Getting into machine learning, have a reasonable background in statistics and understand the basic principles of linear algebra (matrix multiplication etc.) - but am having a damn hard time figuring out why reducing a polynomial regression works.

For example, say we have this function:

$$y =$$ $$\beta_0$$ + $$\beta_1x_1$$ + $$\beta_2x_2^2$$

From what I've seen on 4 videos and 6 articles, we can use the following substitutions:

• $$x_2$$ = 1
• $$x_3$$ = $$x$$
• $$x_4$$ = $$x^2$$

To create the following model: $$y =$$ $$\beta_0$$ + $$\beta_1x_1$$ + ($$\beta_2x_2$$ + $$\beta_3x_3$$ + $$\beta_4x_4$$)

And then, fine - we can solve that as a normal multiple linear regression, and all is well.

But why, why does this work? I really cannot find an explanation for this.

Thanks!

• I don't understand the way you index the $x$. Why is there no index in your three bullets above? – Peter Feb 15 '20 at 11:15

I don't really understand your problem statement. You can simply add squared terms to any linear model. Say you have $$y$$ and $$x$$ and you want to model a polynomial function, you can write a model like:

$$y=\beta_0 + \beta_1 x_1 + \beta_2 x_1^2 + u$$.
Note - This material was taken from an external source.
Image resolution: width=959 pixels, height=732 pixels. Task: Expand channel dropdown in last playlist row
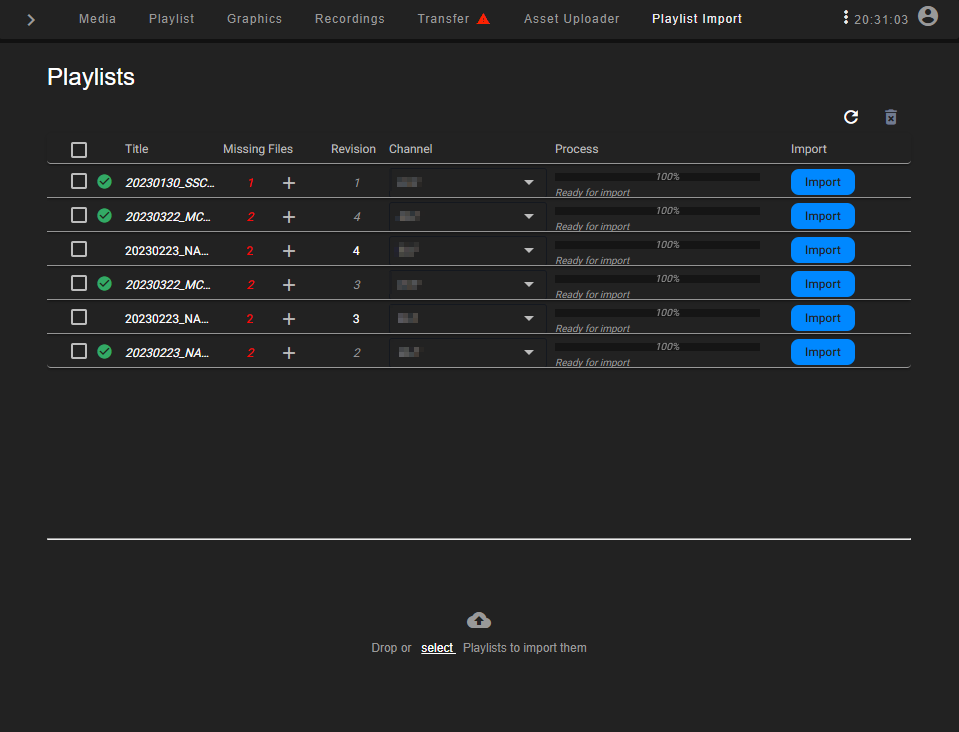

In matrix form this would look like

$$y=X\beta + u$$.

An example with some numbers would write:

$$\left( \begin{array}{rrrr} 5 \\ 8 \\ 7 \\ 6 \\ \end{array}\right)$$ = $$\left( \begin{array}{rrrr} 1 & 8& 8^2 \\ 1 & 4 & 4^2 \\ 1 & 3 & 3^2 \\ 1 & 6 & 6^2 \\ \end{array}\right) \beta + u.$$

You can solve this like $$\hat{\beta} = (X'X)^{-1} X'y$$, where $$\hat{\beta}$$ are the coefficients of the linear regression model.